◆ **What is being asked**:
From the entries that follow, report every line in which "pixel" occurs.

[Extracted information — start]

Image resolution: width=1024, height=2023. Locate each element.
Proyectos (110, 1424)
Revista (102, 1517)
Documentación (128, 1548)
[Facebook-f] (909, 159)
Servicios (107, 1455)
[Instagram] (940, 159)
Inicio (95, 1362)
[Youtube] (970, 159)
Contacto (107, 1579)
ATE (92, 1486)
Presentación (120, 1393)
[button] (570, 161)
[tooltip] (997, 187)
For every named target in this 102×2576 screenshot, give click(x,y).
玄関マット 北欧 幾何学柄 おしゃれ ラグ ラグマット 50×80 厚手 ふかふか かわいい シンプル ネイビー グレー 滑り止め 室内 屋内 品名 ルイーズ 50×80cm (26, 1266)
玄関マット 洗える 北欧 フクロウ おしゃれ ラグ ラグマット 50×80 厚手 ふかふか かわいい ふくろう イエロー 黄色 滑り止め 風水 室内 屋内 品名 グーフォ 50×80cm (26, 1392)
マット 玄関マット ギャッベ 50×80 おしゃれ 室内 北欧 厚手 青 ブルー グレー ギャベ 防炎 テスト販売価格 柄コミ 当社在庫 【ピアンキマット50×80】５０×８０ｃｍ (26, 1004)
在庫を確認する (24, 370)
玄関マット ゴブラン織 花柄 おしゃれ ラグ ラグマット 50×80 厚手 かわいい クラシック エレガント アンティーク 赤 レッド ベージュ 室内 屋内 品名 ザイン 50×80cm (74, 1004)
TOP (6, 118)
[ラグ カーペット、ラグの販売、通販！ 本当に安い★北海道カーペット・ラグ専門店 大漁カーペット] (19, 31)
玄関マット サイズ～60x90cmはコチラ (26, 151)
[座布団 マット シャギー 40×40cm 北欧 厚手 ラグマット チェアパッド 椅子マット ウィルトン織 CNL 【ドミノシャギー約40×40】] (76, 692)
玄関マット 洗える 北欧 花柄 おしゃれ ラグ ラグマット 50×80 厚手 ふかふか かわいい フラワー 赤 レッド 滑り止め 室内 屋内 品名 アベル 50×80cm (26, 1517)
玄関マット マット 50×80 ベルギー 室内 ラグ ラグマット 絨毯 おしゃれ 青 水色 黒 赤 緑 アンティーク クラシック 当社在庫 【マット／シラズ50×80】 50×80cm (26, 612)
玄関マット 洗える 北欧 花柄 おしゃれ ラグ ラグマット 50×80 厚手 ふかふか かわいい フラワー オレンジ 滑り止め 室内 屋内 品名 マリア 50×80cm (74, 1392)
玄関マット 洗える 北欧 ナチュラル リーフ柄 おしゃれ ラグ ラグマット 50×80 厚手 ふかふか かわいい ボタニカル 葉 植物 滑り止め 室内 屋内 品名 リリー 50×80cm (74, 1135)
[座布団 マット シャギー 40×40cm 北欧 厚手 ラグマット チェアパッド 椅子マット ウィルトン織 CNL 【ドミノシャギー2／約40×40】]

[Extracted information — finish]
[Extracted information — start]

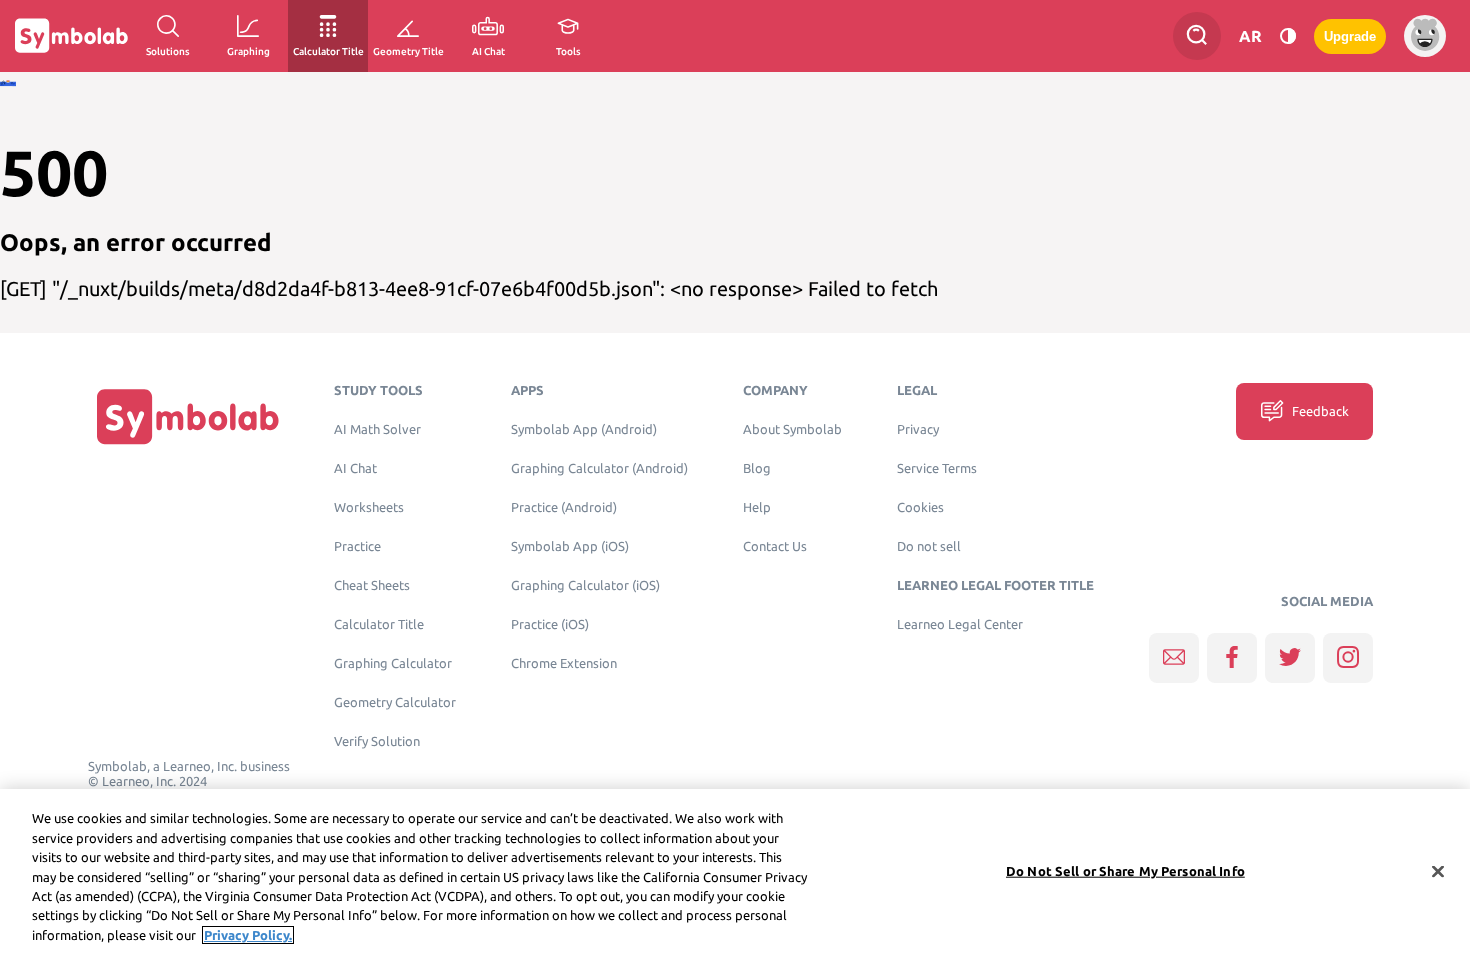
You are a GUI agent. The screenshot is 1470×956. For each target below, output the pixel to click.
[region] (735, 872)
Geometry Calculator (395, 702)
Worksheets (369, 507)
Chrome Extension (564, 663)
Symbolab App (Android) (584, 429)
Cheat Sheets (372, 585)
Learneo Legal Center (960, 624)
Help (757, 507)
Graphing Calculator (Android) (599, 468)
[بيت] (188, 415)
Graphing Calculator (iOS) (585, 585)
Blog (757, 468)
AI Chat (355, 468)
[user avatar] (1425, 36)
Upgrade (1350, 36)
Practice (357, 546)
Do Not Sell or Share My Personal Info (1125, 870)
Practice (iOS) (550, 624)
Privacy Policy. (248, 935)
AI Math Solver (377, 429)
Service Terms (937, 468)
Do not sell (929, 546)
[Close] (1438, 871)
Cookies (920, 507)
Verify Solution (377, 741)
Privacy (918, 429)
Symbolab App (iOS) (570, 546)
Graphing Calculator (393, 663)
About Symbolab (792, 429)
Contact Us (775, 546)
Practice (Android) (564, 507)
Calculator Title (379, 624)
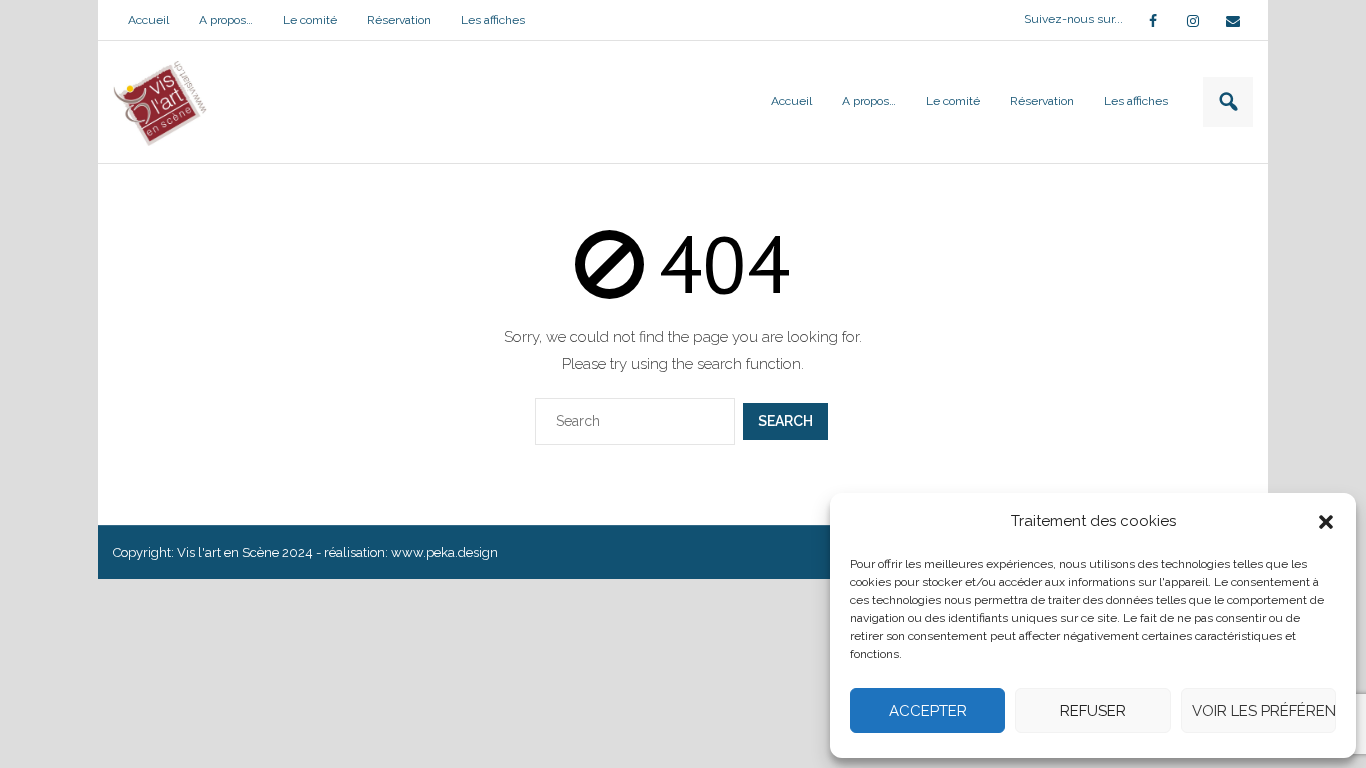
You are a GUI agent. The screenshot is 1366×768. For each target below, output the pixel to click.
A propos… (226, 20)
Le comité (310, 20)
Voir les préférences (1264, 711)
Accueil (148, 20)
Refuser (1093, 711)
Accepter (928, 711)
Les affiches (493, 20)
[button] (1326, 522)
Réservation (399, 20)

[Extracted information — finish]
[Extracted information — start]

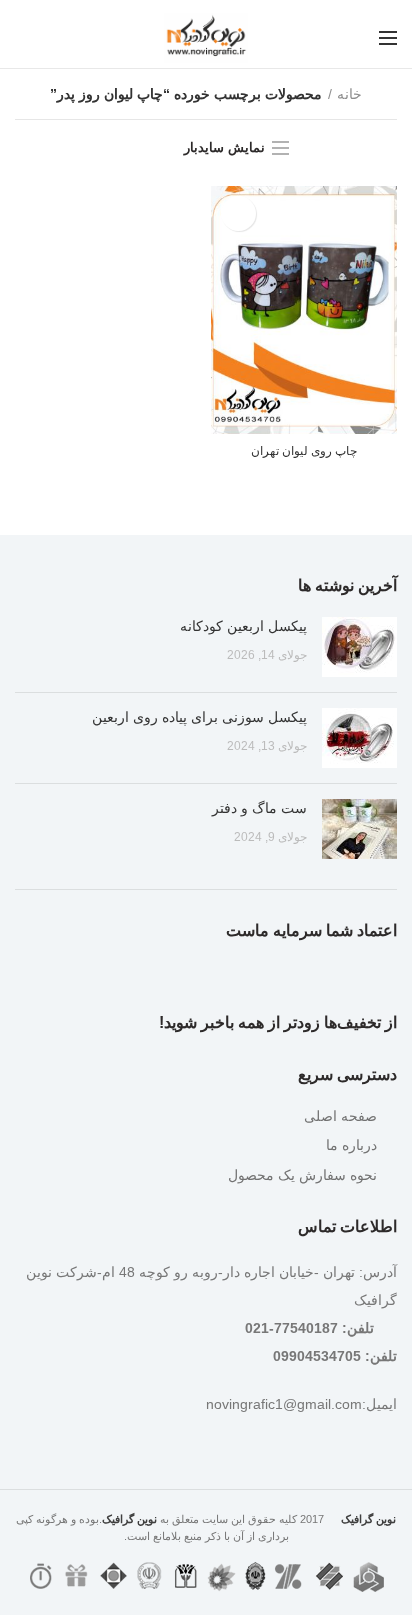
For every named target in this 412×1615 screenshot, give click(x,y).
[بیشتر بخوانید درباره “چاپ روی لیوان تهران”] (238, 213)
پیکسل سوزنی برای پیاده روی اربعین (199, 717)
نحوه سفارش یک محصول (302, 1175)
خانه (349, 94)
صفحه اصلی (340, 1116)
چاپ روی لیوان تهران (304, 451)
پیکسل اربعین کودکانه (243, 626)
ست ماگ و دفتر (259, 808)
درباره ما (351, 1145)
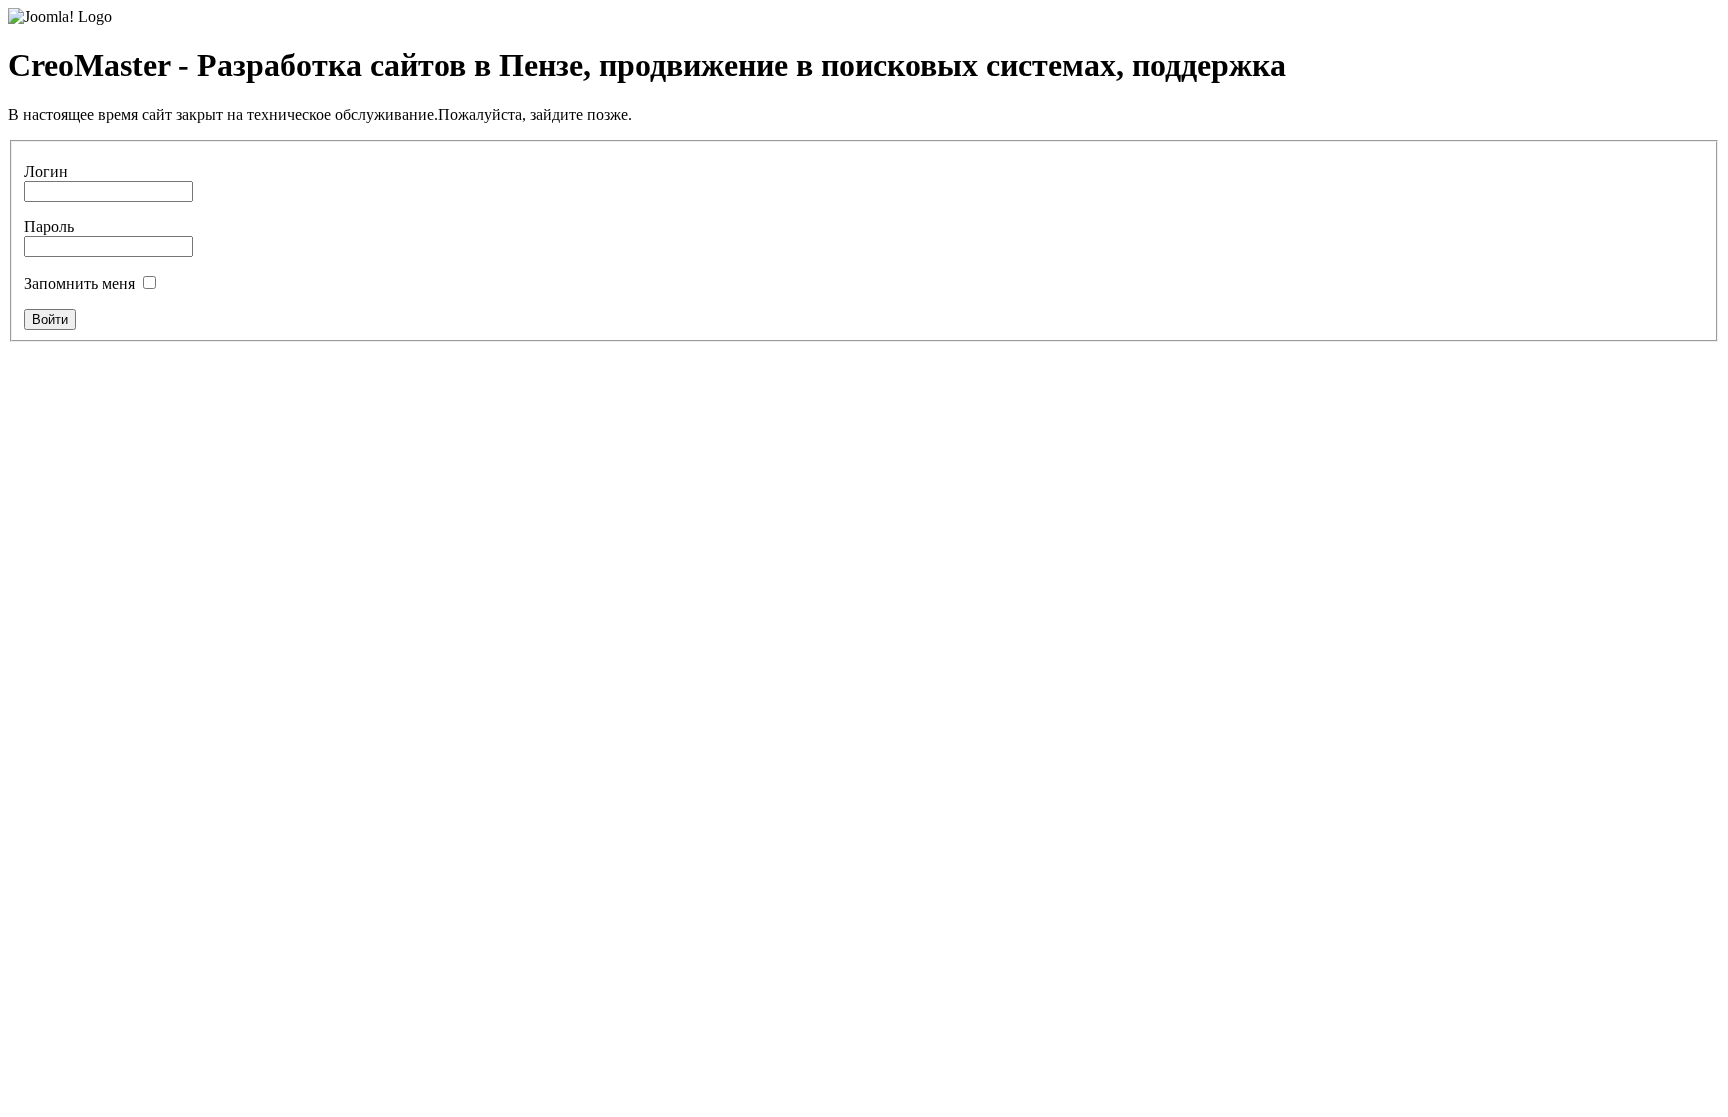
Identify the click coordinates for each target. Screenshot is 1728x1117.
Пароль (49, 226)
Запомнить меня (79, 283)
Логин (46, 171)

[Extracted information — finish]

◆ **Your response**:
You are a GUI agent. The screenshot is 1470×956. For each target below, output the pixel to click.
You are a GUI agent. The screenshot is 1366×768. For each target below, output the pixel to click.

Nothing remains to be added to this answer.